Start of Supplied records

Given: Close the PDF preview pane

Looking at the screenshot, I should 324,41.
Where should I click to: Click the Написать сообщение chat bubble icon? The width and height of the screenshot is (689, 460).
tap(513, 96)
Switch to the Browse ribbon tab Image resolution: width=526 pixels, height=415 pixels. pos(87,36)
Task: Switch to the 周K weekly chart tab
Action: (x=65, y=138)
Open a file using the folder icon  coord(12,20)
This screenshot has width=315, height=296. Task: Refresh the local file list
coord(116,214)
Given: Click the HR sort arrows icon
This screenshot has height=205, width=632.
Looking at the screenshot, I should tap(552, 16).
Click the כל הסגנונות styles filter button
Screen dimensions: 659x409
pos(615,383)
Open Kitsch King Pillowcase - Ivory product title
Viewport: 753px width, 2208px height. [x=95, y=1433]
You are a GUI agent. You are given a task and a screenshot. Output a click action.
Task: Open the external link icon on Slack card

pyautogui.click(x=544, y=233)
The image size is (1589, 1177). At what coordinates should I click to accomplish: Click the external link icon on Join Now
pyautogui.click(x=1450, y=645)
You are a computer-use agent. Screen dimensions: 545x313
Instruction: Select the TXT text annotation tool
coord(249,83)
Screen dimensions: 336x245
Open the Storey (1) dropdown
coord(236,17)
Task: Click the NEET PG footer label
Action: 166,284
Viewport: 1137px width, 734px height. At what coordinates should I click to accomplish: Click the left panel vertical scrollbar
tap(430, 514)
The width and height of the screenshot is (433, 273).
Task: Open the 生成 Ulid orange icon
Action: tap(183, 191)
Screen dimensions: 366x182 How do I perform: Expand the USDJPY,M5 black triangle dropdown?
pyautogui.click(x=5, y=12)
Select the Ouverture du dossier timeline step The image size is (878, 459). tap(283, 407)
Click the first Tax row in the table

End of Supplied records

What is expected
Pull every line containing "agent" out of the material and copy it.

The completed task
You are a GUI agent. You are given a task and a screenshot. Output a click action.
You are a computer-use agent. Screen dimensions: 545x313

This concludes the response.